Dix militants de Greenpeace Allemagne ont été parachutés ce matin sur le toit de la Banque centrale européenne à Francfort, en pleine réunion du conseil d’administration pour protester contre la politique monétaire néfaste pour le climat de l’institution européenne.

Les militants ont déployé une banderole de douze mètres sur six avec le message : « Arrêtez de financer les tueurs du climat ». Un autre parapentiste a survolé le bâtiment en affichant une banderole indiquant « Climate Action Now ».
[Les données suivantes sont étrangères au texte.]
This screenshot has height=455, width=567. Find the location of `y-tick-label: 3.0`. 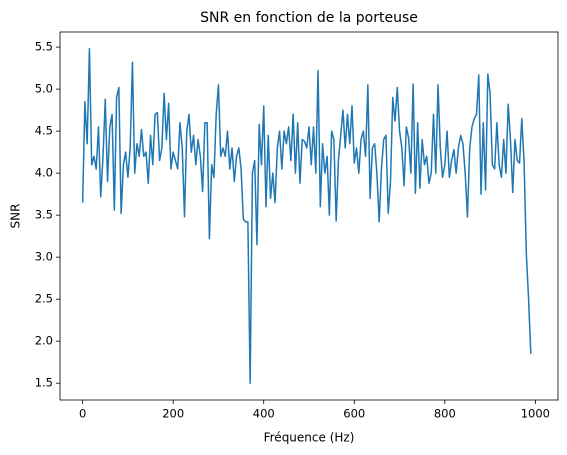

y-tick-label: 3.0 is located at coordinates (44, 257).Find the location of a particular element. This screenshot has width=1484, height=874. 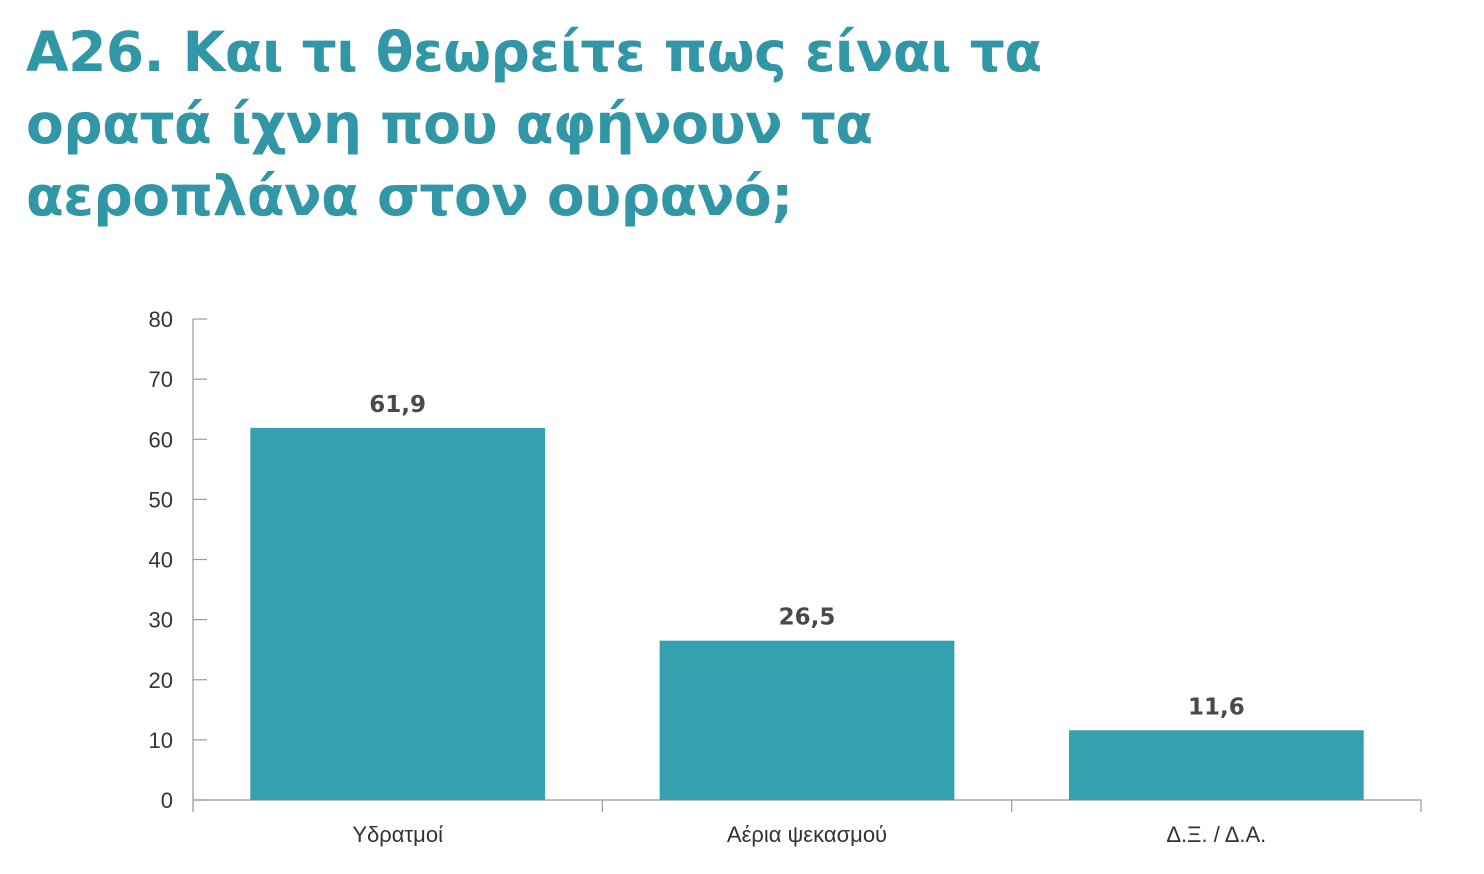

x-axis: Υδρατμοί Αέρια ψεκασμού Δ.Ξ. / Δ.Α. is located at coordinates (807, 823). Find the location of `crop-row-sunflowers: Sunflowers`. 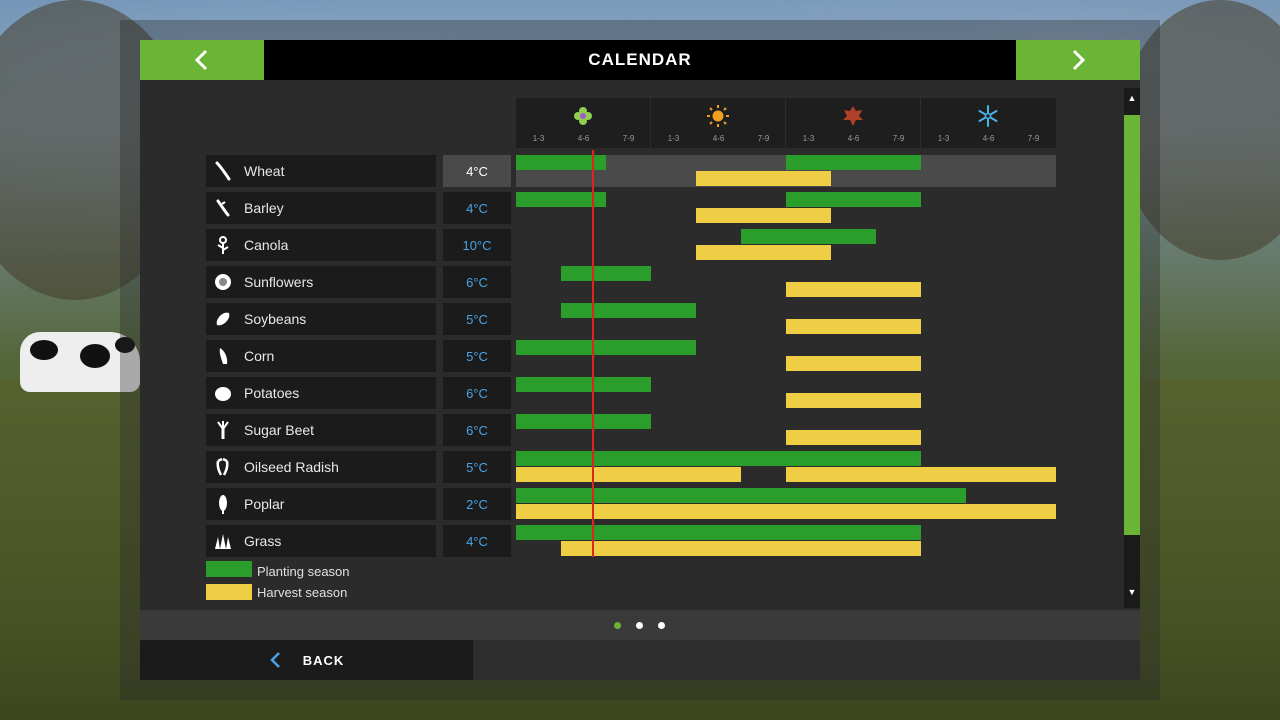

crop-row-sunflowers: Sunflowers is located at coordinates (321, 282).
Cette action non violente intervient alors qu’un nouveau rapport – publié aujourd’hui par la New Economics Foundation (NEF), la SOAS de l’Université de Londres, l’Université de l’Ouest de l’Angleterre, l’Université de Greenwich et Greenpeace Central and Eastern Europe – révèle comment les règles relatif à ActifE que les banques privées peuvent offrir à la Banque centrale européenne comme garantie lorsqu’elles prêtent de l’argent à des entreprises de combustibles fossiles. Le rapport « Verdir le cadre de garanties de l’Eurosystème« , cela montre, selon Greenpeace, que la BCE a soutenu ActifE d’une valeur d’environ 300 milliards d’euros, bénéficiant à plus de 60 entreprises, dont Shell, Total, Eni, OMV et Repsol.

Le rapport précède la réunion du Conseil des gouverneurs de la BCE sur la politique monétaire et propose trois scénarios alternatifs que la banque pourrait adopter pour soutenir la transition vers les énergies renouvelables et répondre à l’urgence climatique afin de s’aligner sur l’Accord de Paris sur le climat.

« La Banque centrale européenne a une somme d’argent importante dans le ventre ActifE très intensive en carbone. Au lieu de privilégier les énergies fossiles, la BCE doit les exclure immédiatement ActifE substances toxiques et modifier les règles pour faire face à l’urgence climatique actuelle. Une transition verte et juste vers un monde résilient et sans CO2 doit être la priorité de la Banque centrale européenne », commente Jennifer Morgan, directrice exécutive de Greenpeace International.